Per several dictionaries, the three main root meanings of the word "integration" are "intermixing", "arrangement", and "coordination". One can "intermix" items previously separated to achieve a crude level of integration. The consequence is a lessening of energy required to maintain a separation. Secondly, one can "arrange" the differing elements of a mixed grouping to achieve a higher level of integration. The energy required to accomplish a specific arrangement may be substantial, but the consequence is often an increase in efficiency of some associated process. For instance, a bucket brigade will bring water to an out-of-control house fire more efficiently than all of one's neighbors trying on their own to help. Third, the notion of "coordination" can achieve still higher levels of integration. When members of a group differing in type, talent, and available resources decide to offer all their strengths toward achieving a common goal, the possibility exists for huge gains in both efficiency and efficacy. As an example, early settlers to the U.S. found that an entire community working together to build a barn for one of its members could see a decisive end to the task in far less time than a few individuals working on their own. As a result, the entire community benefited sooner with increased productivity from that particular member farm.
The stark reality is that integration of form and function, process and effort, talent and resource is at the heart of almost every modern technological and biological convenience we currently enjoy, from fresh water and sanitary sewer systems to reliable electric power to safe and plentiful food sources to transportation systems, educational systems, cell phones, and the Internet. They have all been achieved by humans figuring a way to integrate their individual strengths and weaknesses with both each other and the materials and laws of nature to form harmoniously integrated wholes that achieve ever higher levels of convenience, efficiency, efficacy, and sustainability. For a few ignorant souls to insist less integration, more high cost separations, and forced disintegration is the path to a more viable future for anything but a few is complete nonsense. It would do all of us good to wake up, recognize that fact, and speak the contrary. Reality teaches us that we need more flexible and more sophisticated integration of imagination and talent, effort and resource, to achieve a viable future for all of us, not less.
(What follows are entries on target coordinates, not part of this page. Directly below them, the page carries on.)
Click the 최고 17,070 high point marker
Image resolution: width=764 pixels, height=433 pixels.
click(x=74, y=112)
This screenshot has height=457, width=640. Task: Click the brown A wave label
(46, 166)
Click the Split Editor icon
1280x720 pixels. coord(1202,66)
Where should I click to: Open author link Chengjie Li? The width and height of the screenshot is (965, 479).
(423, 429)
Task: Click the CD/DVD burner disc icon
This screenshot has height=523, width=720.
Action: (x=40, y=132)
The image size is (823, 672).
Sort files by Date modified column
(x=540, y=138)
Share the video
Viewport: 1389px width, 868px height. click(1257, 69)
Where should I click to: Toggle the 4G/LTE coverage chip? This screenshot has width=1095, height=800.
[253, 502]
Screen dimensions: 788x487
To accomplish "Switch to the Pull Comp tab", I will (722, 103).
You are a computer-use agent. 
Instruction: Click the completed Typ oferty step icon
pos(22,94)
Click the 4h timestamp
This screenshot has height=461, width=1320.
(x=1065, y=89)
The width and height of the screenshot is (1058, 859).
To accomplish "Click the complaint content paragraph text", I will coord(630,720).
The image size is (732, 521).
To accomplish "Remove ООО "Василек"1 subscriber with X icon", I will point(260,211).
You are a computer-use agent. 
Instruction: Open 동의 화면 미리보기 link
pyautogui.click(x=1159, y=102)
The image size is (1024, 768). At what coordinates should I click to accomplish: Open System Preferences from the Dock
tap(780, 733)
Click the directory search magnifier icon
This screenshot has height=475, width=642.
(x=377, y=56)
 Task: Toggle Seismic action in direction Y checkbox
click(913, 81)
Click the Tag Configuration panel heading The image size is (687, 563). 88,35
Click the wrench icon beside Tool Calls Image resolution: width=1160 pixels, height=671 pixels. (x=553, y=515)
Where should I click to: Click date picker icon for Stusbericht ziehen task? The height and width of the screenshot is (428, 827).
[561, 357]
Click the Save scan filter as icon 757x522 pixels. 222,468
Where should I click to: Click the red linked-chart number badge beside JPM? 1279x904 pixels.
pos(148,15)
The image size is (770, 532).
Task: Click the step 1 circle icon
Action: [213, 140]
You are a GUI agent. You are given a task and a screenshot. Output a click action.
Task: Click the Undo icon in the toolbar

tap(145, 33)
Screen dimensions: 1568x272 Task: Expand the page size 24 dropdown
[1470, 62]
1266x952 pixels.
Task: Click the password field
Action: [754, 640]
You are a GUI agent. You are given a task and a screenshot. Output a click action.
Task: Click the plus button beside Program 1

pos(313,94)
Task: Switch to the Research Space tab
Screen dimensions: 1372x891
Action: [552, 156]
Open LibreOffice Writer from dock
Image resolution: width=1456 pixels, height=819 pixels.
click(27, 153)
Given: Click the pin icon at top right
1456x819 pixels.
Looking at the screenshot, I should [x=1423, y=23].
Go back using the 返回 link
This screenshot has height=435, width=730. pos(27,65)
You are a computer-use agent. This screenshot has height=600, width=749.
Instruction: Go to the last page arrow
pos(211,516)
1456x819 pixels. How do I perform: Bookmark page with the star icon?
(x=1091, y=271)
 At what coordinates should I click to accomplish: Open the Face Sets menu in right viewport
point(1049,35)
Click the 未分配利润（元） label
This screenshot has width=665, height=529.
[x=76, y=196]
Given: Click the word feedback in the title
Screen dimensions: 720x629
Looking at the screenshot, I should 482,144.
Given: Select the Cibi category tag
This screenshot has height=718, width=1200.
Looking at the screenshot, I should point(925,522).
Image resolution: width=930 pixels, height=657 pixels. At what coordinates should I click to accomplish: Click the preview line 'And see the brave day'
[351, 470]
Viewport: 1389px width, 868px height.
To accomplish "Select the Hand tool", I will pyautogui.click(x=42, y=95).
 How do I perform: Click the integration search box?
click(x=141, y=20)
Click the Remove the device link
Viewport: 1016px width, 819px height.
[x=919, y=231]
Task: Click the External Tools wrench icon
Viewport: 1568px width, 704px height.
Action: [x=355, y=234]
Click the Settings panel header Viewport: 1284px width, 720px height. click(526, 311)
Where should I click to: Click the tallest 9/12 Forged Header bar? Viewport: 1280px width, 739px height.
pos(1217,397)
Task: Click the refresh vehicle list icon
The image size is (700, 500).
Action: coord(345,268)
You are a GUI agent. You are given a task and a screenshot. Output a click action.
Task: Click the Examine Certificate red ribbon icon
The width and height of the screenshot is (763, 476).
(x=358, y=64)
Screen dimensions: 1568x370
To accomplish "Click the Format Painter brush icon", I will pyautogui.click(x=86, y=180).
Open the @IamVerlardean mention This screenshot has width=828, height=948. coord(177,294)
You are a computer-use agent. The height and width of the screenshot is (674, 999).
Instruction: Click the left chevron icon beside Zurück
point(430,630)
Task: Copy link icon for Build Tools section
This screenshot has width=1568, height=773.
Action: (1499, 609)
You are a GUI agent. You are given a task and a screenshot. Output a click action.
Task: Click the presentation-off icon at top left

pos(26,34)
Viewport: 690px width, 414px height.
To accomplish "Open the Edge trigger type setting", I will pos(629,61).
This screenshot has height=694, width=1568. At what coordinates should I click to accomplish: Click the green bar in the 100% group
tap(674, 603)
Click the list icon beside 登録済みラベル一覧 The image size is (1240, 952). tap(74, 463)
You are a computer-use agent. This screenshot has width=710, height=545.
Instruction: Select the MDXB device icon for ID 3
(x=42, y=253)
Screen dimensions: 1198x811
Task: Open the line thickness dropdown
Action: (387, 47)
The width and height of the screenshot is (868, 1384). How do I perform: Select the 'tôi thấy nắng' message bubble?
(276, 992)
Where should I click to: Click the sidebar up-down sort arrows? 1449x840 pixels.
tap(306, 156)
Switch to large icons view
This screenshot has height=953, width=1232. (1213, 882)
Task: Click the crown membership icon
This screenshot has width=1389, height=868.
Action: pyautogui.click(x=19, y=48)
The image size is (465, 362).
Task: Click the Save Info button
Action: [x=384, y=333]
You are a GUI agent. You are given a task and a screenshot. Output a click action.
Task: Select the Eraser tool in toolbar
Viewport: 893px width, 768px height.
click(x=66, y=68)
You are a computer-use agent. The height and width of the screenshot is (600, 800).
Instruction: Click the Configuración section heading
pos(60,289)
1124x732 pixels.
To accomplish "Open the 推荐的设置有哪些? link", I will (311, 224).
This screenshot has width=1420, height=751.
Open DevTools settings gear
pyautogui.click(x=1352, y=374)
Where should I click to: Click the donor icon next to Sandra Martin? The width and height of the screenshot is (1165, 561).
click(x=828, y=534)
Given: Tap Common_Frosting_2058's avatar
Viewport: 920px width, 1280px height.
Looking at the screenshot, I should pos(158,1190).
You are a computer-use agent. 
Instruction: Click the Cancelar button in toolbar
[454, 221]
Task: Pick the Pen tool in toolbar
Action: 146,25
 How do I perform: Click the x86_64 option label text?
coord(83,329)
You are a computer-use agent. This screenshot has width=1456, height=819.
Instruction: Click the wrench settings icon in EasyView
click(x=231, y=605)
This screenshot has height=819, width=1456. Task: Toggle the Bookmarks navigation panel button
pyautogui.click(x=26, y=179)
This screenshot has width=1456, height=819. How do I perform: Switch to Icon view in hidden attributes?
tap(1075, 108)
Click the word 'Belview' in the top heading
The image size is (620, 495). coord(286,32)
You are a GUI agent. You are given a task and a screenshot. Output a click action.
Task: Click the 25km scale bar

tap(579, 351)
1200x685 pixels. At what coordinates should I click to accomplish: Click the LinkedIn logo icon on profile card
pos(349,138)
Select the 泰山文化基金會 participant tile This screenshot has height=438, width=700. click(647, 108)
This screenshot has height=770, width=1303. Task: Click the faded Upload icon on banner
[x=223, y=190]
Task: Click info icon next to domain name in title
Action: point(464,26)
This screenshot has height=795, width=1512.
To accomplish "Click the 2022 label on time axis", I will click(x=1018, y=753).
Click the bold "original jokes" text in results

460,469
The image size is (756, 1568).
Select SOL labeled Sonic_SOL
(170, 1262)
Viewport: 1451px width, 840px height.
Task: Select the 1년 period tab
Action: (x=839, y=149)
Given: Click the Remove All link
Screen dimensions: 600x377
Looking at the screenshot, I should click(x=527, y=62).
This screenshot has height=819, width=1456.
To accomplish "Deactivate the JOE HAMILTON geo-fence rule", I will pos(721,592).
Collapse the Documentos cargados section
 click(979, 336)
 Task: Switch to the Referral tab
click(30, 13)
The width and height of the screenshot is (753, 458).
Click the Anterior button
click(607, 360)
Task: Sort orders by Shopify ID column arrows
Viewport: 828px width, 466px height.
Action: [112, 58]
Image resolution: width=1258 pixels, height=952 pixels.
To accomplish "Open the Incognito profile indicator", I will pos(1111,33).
Contrarians have taken to using the term "socialism" to pejoratively label everything they fear from efforts to increase the effective organization of our society. Dilution of individuality, as well as dilution of racial, ethnic, and religious purity is what they fear, but for no rational reason. People working together for a common good, which is the essence of socialism, has been proven over and over again, especially within the U.S., to be far more effective at maintaining viability for more people, as well as freedom of choice for more people, than anything fascist, separatist, authoritarian, or plain old selfish thinking has ever put into practice.
May more and more of us wake up to that proven reality and convincingly speak its virtues.
As to the relevance of the pictures above: consider it a reminder that disparate talents, insights, imagination, and efforts, well integrated by choice, have produced, throughout the entirety of human history, some remarkably powerful achievements, though many now lie moldering and forgotten, even though we all firmly stand on grounds they helped create. May what comes next substantively add to that noble and humbling tradition.